# What this task involves:
Give back, word for word, the lines in the listing below from the one holding "Click the Next" down to the one holding "Task: Click red", both ends included.

# Data for review:
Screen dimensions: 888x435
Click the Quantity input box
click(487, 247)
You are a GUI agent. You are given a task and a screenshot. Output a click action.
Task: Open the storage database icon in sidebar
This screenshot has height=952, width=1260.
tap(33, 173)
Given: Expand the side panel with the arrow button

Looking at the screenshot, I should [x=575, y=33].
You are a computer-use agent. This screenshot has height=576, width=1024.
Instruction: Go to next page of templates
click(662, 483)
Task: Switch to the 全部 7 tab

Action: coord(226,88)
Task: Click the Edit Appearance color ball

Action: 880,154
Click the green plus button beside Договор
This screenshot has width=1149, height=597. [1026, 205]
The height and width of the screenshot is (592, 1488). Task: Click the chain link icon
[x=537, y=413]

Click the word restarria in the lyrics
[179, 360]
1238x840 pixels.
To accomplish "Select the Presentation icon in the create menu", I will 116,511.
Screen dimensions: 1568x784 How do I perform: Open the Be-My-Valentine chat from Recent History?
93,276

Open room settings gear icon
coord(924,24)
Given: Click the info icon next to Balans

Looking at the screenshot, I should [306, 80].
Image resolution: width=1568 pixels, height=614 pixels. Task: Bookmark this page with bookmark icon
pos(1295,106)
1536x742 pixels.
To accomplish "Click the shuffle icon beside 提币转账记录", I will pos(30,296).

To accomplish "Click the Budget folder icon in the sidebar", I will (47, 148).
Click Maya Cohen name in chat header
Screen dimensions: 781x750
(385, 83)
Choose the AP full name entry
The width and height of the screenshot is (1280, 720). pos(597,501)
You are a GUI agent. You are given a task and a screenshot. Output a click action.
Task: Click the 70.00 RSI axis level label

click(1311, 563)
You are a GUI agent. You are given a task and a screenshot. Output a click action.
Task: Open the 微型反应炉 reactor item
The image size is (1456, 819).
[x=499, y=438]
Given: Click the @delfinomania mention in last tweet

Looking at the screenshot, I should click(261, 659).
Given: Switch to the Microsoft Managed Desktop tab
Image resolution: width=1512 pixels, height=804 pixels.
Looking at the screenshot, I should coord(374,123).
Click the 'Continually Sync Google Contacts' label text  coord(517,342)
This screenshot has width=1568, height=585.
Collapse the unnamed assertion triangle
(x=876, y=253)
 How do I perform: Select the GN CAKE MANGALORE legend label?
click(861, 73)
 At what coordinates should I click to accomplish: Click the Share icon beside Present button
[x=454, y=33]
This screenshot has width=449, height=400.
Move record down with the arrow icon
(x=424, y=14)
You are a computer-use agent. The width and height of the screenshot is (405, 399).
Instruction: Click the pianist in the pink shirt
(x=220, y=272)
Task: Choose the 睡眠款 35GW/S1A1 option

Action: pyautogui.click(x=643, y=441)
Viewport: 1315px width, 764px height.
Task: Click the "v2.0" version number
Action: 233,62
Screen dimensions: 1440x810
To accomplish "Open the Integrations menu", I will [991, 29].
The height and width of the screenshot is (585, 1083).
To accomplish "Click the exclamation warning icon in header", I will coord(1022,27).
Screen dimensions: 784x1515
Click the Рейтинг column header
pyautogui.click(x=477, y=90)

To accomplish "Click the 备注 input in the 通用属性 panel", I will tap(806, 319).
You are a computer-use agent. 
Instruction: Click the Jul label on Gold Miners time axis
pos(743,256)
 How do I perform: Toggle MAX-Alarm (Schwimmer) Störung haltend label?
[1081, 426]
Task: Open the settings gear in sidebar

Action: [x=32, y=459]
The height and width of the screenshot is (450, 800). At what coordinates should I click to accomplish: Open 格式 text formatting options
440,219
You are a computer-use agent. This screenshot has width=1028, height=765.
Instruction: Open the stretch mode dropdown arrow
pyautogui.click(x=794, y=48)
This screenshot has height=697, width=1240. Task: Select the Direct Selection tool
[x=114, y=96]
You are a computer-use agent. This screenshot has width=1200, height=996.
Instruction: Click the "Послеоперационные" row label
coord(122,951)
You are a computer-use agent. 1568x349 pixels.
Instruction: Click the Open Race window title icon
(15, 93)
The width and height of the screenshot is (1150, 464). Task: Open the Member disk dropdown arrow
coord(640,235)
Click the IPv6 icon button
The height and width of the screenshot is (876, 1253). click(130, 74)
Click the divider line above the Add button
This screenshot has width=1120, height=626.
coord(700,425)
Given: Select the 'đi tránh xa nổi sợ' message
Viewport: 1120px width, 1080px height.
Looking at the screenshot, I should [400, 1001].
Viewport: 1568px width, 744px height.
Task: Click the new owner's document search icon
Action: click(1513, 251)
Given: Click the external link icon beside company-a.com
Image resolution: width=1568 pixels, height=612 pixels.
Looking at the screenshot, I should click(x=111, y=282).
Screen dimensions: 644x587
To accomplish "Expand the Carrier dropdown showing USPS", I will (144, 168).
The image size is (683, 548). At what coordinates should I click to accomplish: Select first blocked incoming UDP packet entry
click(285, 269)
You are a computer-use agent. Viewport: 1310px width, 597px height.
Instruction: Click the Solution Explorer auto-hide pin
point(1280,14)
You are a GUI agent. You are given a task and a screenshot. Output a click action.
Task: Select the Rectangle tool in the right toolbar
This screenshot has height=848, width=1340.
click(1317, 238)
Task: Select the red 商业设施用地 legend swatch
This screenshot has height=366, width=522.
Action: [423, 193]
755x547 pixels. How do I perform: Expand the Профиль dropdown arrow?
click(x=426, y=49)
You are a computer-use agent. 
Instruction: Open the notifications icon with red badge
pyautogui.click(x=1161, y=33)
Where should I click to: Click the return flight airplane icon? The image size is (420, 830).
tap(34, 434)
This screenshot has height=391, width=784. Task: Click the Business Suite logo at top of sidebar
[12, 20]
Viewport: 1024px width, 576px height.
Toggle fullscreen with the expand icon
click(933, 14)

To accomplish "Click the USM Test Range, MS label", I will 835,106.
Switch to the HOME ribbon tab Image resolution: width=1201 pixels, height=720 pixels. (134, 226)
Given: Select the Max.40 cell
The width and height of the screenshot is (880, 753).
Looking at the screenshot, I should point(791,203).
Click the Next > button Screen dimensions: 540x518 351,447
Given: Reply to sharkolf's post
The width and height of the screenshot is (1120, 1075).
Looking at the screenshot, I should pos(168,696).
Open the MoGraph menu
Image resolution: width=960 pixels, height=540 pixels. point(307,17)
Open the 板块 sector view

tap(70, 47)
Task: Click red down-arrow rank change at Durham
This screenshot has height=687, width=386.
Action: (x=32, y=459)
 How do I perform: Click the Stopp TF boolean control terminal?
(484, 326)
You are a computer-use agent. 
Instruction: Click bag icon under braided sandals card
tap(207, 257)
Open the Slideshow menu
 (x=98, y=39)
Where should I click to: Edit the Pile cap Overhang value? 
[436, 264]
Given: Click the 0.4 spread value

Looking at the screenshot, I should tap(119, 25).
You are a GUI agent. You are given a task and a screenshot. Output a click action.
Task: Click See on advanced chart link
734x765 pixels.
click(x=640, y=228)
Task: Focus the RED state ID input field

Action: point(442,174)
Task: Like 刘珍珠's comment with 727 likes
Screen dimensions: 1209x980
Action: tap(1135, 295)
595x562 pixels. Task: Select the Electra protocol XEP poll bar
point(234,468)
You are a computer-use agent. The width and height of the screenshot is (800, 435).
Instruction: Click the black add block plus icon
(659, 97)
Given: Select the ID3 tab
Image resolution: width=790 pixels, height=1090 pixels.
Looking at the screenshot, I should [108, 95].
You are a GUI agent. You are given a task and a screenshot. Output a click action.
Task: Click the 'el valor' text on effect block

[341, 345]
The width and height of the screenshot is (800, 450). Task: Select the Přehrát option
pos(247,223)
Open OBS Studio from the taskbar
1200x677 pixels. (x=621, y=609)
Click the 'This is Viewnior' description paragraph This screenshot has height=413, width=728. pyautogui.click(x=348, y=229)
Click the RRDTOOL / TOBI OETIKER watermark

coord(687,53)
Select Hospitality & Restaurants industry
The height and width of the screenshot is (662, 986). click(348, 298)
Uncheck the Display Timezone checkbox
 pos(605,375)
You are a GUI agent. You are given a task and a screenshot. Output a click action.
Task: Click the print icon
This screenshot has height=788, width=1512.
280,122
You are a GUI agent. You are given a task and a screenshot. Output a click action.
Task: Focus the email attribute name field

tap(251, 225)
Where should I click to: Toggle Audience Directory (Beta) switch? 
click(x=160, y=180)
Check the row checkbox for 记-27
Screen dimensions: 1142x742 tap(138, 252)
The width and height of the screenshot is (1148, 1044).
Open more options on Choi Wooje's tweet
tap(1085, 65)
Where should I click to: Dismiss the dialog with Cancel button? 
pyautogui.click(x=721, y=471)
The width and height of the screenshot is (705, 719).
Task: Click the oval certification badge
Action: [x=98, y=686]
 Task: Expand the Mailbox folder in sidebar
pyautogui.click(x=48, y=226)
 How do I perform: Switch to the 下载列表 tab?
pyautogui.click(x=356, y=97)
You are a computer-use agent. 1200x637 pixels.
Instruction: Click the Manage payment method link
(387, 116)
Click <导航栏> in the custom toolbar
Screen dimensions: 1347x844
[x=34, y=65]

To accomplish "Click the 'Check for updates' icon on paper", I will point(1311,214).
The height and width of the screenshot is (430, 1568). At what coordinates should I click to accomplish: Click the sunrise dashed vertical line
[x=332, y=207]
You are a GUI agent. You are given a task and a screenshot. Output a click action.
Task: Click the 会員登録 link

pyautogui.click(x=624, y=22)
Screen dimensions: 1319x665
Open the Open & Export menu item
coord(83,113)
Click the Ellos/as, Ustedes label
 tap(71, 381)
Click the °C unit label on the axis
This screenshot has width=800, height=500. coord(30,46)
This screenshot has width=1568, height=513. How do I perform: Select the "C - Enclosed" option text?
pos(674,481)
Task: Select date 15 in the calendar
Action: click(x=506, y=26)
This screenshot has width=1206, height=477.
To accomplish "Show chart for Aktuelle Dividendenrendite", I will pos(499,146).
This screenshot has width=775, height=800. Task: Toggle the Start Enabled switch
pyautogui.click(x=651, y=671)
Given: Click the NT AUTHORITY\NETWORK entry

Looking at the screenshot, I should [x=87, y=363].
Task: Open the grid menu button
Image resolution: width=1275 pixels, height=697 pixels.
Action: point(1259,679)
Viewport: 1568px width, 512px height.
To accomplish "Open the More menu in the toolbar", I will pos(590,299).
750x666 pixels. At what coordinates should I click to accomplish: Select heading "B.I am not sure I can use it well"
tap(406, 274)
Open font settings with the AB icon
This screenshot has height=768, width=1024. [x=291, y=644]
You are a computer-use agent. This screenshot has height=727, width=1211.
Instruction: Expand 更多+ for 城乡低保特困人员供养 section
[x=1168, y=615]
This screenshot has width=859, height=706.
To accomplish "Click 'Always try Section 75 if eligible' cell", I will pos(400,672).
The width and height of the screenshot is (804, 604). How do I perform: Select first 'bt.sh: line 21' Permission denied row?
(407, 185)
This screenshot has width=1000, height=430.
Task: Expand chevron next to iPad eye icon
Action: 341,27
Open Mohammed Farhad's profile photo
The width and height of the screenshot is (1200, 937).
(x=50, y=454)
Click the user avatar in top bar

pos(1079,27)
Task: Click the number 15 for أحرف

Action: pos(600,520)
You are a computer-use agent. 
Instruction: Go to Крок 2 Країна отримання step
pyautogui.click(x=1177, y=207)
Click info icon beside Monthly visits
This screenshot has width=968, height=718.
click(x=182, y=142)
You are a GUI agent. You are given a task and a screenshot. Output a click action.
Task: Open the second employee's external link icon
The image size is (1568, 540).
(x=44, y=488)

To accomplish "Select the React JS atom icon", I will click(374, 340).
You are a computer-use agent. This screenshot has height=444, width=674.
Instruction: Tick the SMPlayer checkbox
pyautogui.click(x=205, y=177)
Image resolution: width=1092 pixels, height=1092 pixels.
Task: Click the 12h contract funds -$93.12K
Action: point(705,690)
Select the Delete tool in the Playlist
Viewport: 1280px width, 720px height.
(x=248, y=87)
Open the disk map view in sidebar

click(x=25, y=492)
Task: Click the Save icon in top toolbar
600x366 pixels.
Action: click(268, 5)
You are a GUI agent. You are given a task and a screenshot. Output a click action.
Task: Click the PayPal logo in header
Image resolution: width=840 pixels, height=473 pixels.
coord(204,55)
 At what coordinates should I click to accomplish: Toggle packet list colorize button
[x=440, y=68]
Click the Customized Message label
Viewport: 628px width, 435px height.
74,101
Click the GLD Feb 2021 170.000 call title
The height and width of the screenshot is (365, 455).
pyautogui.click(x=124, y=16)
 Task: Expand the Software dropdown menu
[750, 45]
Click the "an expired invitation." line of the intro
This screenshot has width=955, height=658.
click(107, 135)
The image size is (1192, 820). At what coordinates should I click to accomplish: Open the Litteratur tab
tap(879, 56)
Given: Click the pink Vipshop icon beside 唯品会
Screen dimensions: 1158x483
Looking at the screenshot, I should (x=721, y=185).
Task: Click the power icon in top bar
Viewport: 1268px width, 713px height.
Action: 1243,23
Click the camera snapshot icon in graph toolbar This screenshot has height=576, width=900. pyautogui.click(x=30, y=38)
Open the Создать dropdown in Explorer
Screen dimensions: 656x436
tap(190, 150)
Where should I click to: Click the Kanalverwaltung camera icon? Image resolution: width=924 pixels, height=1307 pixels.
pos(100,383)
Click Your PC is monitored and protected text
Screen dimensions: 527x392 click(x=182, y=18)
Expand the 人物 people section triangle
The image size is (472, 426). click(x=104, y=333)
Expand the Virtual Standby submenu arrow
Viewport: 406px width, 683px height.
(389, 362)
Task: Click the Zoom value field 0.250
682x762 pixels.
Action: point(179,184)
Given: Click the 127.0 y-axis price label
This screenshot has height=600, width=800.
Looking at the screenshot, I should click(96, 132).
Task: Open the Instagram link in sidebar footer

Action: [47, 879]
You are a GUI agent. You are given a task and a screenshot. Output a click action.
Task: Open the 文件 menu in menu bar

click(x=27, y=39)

# Task output:
Click the Next > button Screen dimensions: 540x518 351,447
Given: Reply to sharkolf's post
The width and height of the screenshot is (1120, 1075).
Looking at the screenshot, I should pos(168,696).
Open the MoGraph menu
Image resolution: width=960 pixels, height=540 pixels. point(307,17)
Open the 板块 sector view

tap(70, 47)
Task: Click red down-arrow rank change at Durham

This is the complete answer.